Problem description: Under this line sits a listing. Repeat exactly and only its lines from the one holding "Where should I" through the one holding "Click the select-all"; skip pictures.

Record set:
++++++++++

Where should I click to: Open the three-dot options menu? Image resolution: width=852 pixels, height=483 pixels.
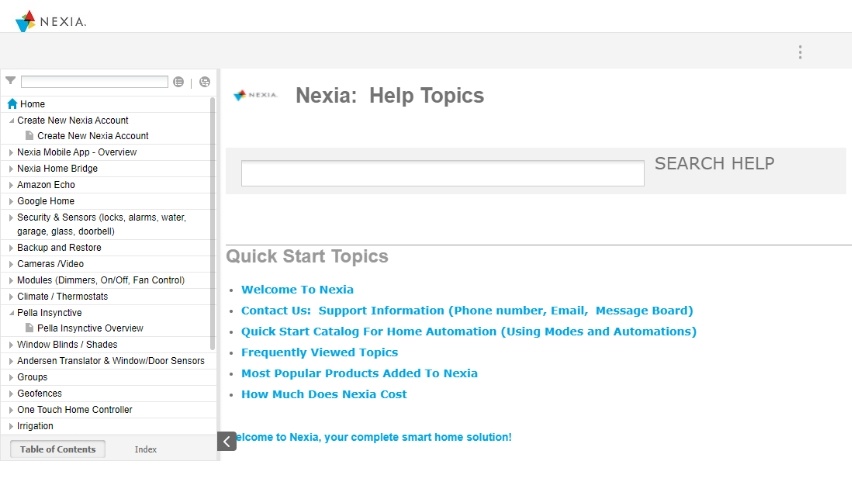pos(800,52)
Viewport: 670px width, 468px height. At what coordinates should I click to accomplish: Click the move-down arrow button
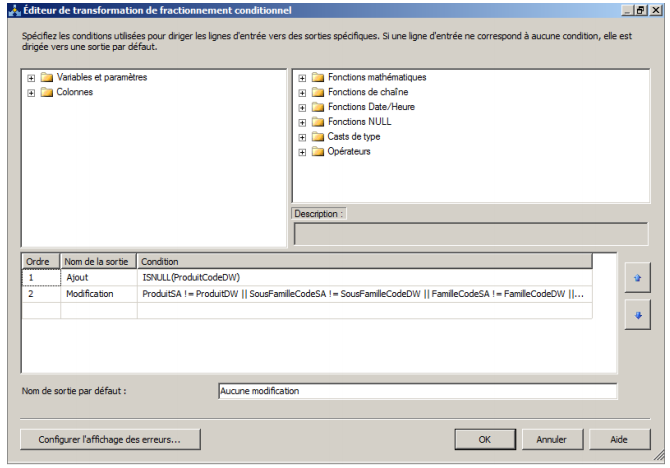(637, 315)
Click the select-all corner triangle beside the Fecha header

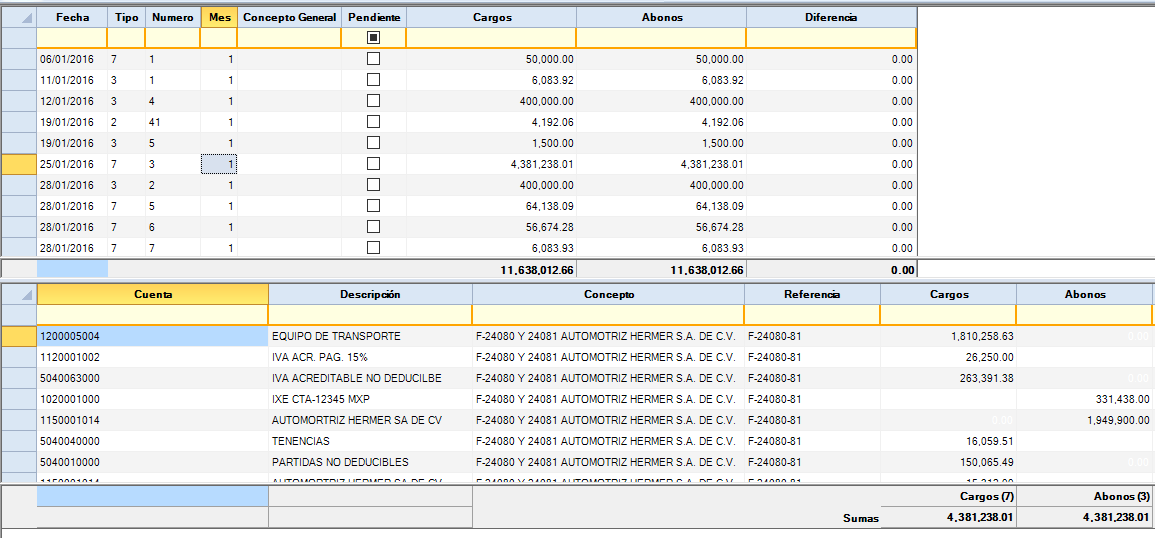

++++++++++

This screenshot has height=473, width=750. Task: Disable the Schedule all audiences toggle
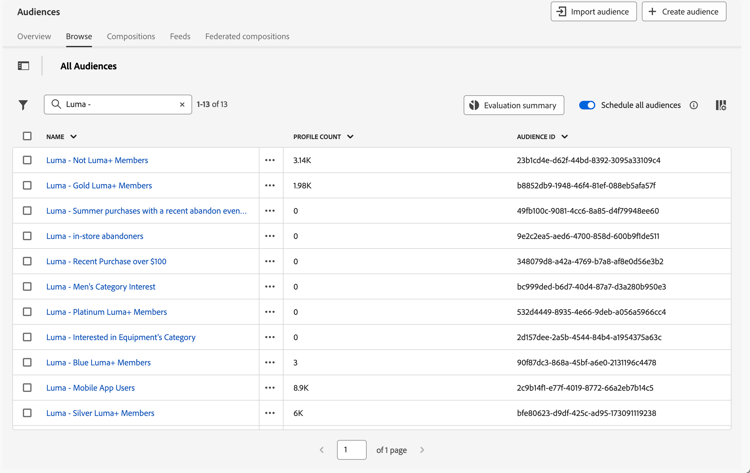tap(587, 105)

++++++++++

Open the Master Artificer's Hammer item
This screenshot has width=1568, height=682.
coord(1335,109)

++++++++++

Written response:
Where should I click to: Open the three-dot options menu? Image resolution: width=852 pixels, height=483 pixels.
pos(800,52)
Viewport: 670px width, 468px height. At what coordinates should I click to accomplish: Click the move-down arrow button
(637, 315)
Click the select-all corner triangle beside the Fecha header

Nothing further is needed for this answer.